- Dataset -
━━━━━━━━

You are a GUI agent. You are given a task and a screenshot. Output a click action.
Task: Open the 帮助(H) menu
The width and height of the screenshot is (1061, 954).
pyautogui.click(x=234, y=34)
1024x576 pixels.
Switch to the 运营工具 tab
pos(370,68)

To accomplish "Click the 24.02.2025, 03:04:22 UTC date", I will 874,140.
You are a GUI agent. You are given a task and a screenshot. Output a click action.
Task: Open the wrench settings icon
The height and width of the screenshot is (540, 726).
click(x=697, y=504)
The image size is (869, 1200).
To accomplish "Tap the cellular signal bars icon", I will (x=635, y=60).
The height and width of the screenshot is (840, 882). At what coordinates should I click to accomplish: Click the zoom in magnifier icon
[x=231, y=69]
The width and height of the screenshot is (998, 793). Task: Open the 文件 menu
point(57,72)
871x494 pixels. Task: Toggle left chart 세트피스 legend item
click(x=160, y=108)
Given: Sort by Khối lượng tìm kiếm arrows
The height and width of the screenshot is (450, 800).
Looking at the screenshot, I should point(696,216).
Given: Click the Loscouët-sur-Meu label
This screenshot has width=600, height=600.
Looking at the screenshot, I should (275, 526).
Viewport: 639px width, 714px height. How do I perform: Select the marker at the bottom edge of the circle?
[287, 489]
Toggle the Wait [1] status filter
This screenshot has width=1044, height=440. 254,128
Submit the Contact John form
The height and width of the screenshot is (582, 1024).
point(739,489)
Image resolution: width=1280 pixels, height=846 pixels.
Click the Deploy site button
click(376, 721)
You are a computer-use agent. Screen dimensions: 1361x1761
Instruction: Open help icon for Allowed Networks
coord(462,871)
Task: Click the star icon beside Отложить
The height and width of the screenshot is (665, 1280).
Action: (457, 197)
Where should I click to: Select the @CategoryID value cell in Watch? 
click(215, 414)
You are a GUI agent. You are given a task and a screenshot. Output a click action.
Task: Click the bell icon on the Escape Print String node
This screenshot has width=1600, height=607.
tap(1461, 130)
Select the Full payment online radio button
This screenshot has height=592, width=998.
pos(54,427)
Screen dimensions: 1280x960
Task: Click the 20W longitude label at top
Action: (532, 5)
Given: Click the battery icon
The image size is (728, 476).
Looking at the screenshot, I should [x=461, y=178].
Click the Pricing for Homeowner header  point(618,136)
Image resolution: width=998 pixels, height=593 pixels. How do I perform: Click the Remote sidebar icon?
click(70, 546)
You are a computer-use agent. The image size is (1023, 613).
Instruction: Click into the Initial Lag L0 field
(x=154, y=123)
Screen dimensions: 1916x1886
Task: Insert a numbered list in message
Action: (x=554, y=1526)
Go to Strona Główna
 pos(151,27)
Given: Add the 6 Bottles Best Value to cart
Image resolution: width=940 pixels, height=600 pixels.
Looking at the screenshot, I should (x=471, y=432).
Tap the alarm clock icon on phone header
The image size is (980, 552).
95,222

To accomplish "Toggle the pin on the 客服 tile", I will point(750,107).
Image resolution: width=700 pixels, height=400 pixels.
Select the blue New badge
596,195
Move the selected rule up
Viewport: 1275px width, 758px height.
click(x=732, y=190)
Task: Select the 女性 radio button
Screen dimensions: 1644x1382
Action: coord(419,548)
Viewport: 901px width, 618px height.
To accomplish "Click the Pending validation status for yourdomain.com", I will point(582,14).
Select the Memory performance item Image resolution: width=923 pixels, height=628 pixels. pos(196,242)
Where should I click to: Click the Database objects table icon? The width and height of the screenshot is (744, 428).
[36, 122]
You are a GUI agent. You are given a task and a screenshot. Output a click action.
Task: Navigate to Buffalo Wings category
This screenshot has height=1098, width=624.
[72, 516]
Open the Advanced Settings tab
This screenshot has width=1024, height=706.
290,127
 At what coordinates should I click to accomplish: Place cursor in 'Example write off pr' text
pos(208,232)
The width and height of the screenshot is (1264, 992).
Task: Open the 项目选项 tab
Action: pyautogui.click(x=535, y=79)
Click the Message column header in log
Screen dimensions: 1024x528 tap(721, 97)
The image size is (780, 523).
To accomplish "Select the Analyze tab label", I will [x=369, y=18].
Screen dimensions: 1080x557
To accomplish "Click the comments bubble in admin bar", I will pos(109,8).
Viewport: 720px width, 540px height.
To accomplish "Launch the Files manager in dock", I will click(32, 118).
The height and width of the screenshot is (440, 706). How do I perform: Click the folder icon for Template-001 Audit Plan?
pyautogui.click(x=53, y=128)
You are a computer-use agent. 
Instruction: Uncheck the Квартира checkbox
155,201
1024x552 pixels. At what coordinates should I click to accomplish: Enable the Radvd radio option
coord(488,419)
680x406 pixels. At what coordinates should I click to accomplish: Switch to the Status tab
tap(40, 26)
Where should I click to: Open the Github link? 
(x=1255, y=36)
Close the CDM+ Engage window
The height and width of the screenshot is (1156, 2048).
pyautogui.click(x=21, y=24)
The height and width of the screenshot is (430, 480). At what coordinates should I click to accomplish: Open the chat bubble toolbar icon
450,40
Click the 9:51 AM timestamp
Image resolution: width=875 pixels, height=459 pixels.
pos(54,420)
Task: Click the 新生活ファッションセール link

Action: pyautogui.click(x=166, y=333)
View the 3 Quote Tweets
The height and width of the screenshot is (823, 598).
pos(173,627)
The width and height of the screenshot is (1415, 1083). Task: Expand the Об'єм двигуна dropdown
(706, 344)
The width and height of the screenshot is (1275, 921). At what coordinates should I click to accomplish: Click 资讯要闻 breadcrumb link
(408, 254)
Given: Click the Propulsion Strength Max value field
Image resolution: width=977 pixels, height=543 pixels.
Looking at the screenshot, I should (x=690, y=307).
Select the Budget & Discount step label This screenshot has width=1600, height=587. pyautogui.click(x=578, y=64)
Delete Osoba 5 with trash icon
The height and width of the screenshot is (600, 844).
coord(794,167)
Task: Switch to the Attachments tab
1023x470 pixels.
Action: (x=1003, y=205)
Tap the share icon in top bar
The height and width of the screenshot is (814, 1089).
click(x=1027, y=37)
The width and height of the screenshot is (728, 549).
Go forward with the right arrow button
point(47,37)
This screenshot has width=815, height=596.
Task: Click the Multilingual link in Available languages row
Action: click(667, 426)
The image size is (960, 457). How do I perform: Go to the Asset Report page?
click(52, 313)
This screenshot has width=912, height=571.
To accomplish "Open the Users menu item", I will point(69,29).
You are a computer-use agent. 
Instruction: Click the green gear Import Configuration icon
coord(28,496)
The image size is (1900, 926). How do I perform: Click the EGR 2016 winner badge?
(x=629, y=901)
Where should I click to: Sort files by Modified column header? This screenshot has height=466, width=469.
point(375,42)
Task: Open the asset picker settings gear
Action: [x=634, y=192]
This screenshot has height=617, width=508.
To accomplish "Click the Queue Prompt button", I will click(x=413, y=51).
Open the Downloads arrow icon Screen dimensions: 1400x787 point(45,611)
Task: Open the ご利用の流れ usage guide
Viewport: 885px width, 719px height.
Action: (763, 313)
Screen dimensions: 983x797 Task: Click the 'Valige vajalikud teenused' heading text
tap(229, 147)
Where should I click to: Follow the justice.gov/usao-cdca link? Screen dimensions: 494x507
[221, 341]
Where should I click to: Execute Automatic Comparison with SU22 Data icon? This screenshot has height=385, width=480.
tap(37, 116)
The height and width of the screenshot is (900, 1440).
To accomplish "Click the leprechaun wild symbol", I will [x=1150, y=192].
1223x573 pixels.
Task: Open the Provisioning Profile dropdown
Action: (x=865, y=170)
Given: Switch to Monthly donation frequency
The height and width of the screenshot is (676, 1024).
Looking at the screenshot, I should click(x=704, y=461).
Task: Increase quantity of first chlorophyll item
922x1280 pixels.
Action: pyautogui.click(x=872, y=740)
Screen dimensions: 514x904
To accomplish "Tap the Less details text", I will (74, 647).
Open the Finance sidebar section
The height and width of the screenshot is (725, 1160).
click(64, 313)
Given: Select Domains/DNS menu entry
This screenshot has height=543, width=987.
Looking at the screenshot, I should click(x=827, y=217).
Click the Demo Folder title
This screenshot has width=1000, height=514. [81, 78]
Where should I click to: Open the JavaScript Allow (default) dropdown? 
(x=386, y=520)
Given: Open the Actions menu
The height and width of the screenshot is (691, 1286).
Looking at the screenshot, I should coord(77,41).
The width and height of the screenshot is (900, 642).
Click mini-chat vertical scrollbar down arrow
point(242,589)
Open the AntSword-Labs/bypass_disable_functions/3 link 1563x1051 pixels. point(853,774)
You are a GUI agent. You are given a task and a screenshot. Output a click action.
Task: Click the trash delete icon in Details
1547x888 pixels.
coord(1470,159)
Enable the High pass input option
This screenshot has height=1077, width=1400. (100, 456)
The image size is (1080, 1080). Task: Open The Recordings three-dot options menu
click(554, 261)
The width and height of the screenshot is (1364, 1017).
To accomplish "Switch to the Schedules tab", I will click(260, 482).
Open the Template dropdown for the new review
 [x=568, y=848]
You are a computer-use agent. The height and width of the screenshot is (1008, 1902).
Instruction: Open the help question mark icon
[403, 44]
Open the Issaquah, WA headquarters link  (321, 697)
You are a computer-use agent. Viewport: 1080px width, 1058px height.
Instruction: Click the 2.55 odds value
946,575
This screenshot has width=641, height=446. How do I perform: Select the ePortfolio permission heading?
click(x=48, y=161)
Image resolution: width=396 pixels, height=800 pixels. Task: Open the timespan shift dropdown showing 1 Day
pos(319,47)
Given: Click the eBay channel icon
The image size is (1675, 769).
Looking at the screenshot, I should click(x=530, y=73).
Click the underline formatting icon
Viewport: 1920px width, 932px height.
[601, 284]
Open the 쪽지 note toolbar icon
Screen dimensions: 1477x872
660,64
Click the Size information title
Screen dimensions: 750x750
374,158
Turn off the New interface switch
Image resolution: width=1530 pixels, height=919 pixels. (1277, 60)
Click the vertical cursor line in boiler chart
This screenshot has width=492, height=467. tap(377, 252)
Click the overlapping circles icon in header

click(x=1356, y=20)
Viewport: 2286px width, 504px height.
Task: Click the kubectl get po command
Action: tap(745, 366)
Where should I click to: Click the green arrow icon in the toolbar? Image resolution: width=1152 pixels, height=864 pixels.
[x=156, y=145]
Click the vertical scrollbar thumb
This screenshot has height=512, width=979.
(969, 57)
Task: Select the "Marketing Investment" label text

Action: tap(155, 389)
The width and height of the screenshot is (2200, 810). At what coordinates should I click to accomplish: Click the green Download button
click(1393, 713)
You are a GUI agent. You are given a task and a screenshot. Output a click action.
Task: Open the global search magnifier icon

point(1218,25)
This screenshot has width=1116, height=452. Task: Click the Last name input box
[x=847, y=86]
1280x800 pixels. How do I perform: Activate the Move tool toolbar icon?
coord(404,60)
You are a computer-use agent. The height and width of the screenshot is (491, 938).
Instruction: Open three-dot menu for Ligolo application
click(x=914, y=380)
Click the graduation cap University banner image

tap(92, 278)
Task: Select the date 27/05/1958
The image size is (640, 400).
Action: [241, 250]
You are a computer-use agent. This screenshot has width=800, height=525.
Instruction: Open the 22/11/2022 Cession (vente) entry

━━━━━━━━

- What needs to be done -
Check each line of the listing above. Copy the ones with the word "entry".

- Your solution -
Given: Select Domains/DNS menu entry
Instruction: Open the 22/11/2022 Cession (vente) entry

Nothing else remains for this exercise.